— EXERCISE INPUT —
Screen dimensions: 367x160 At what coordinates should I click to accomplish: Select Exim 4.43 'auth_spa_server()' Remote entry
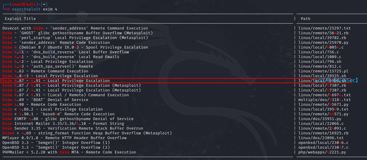coord(48,66)
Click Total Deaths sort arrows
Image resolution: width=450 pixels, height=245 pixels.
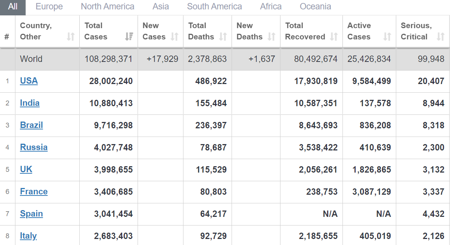point(223,37)
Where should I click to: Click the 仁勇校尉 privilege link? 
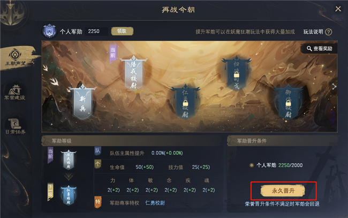click(155, 203)
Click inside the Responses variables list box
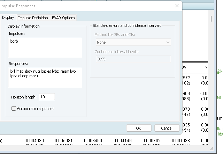The width and height of the screenshot is (223, 154). (x=45, y=78)
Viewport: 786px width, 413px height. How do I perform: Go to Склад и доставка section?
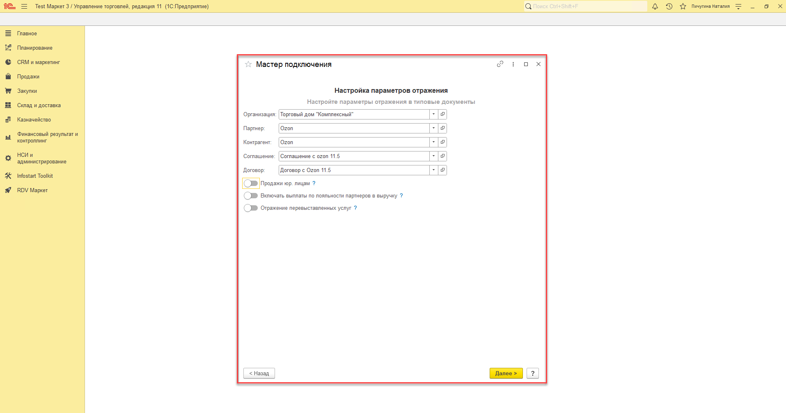click(39, 106)
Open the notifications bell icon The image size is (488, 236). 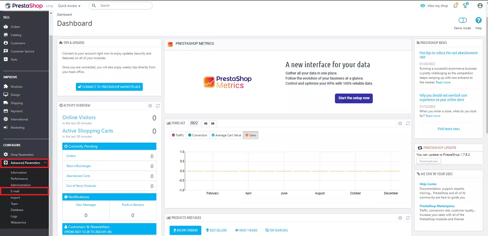pyautogui.click(x=455, y=6)
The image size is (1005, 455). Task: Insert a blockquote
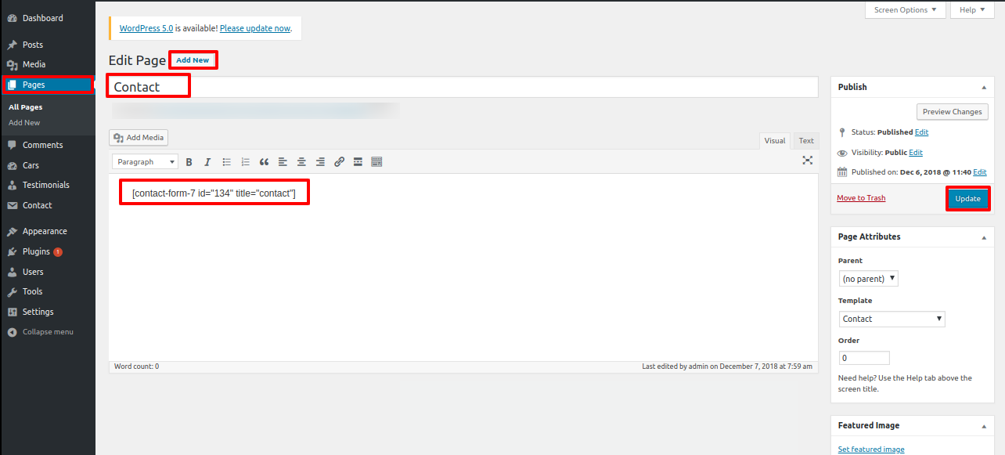(x=264, y=162)
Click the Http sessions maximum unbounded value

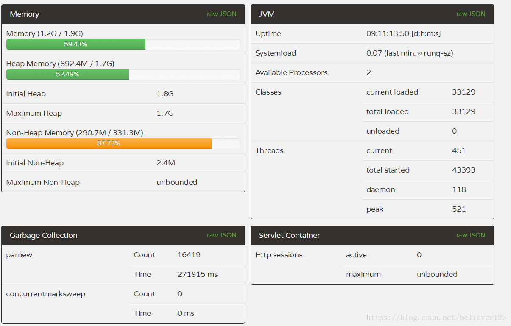[x=437, y=274]
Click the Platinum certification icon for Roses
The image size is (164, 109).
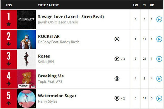[117, 59]
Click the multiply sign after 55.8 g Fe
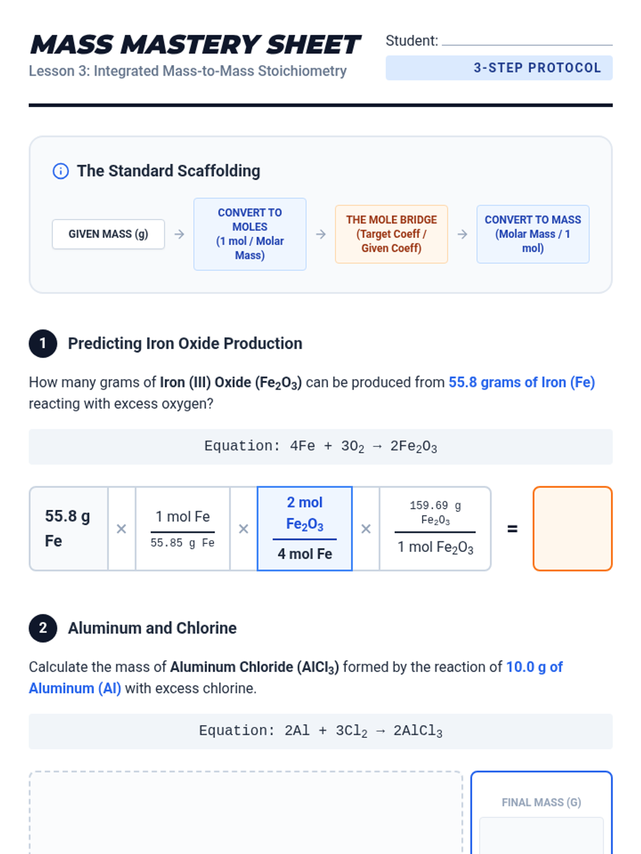The image size is (641, 854). [122, 529]
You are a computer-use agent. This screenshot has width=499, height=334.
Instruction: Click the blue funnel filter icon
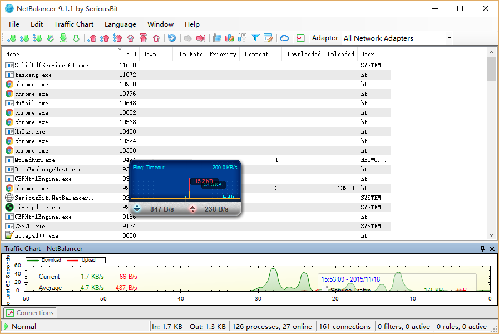(255, 38)
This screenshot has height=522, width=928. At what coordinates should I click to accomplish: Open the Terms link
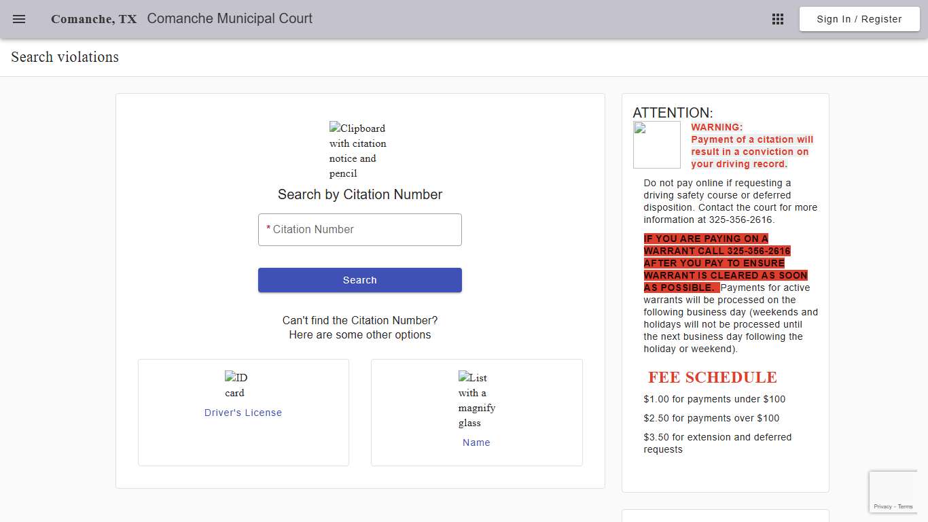(x=905, y=506)
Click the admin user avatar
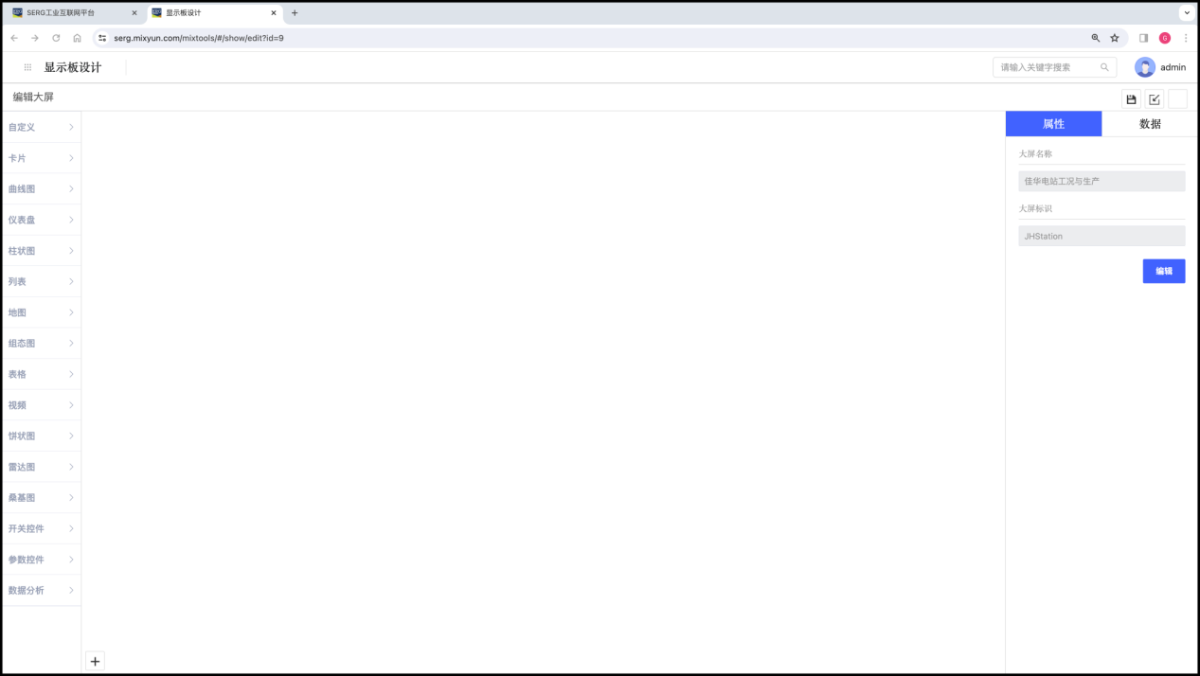Viewport: 1200px width, 676px height. 1144,67
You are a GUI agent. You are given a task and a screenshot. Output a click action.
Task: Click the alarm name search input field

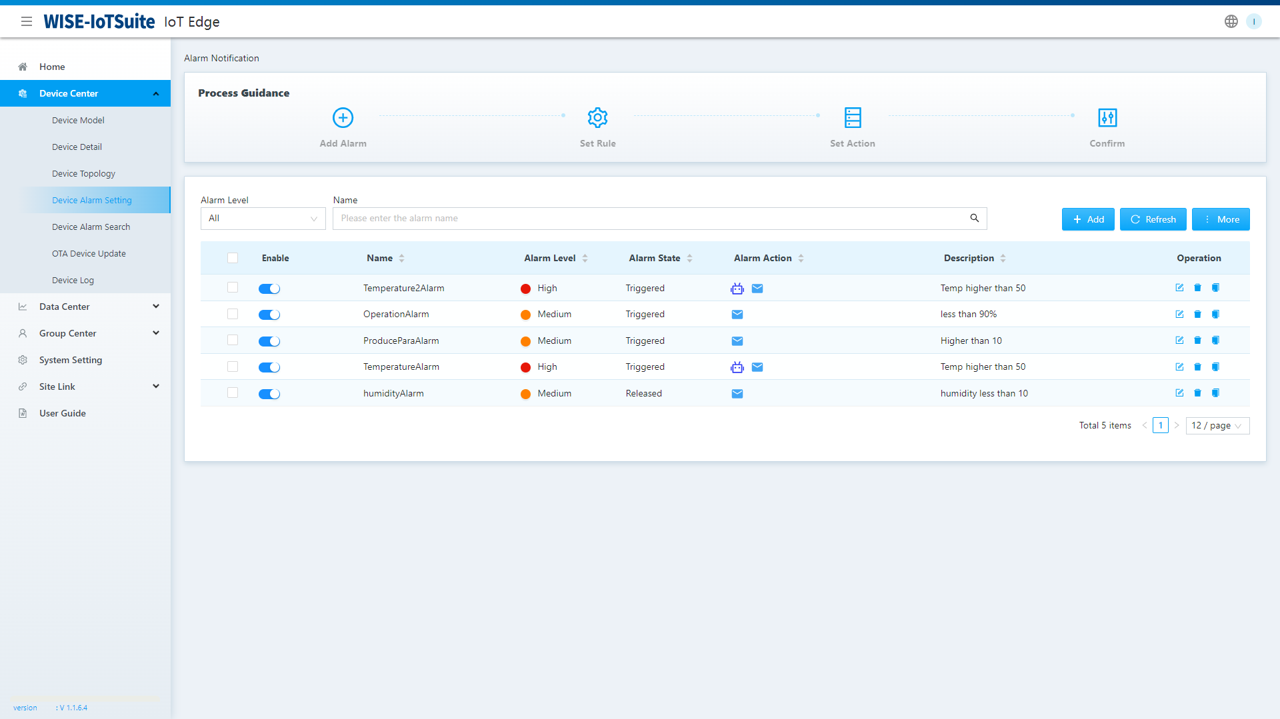pos(650,219)

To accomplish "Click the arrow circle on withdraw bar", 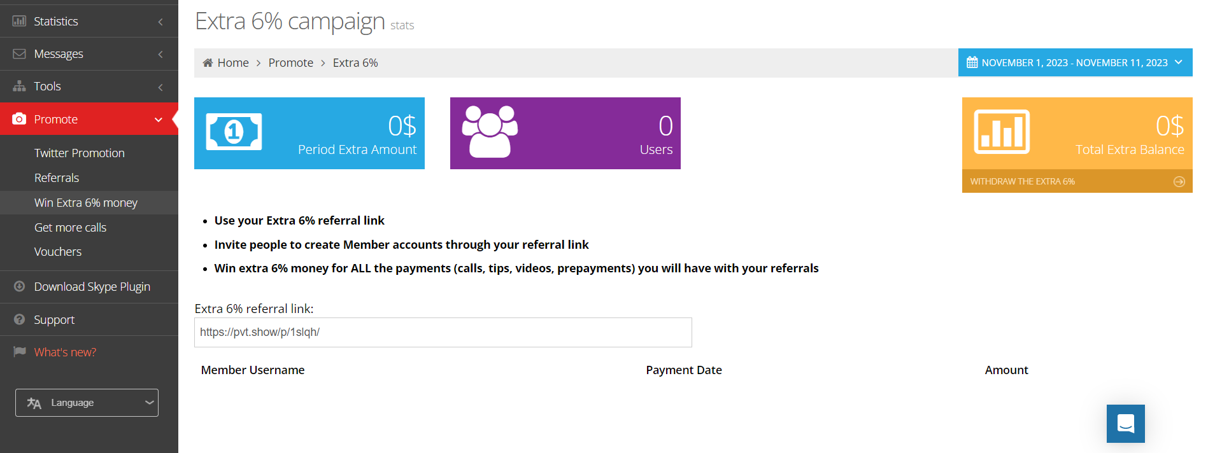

— EXERCISE BRIEF —
Find the line that contains "You are a GUI". Reproduce it and every later line of the records exactly, minus the pictures.

— WRITTEN REPLY —
You are a GUI agent. You are given a task and a screenshot. Output a click action.
Task: Click the alarm name search input field

pos(650,219)

To accomplish "Click the arrow circle on withdraw bar", 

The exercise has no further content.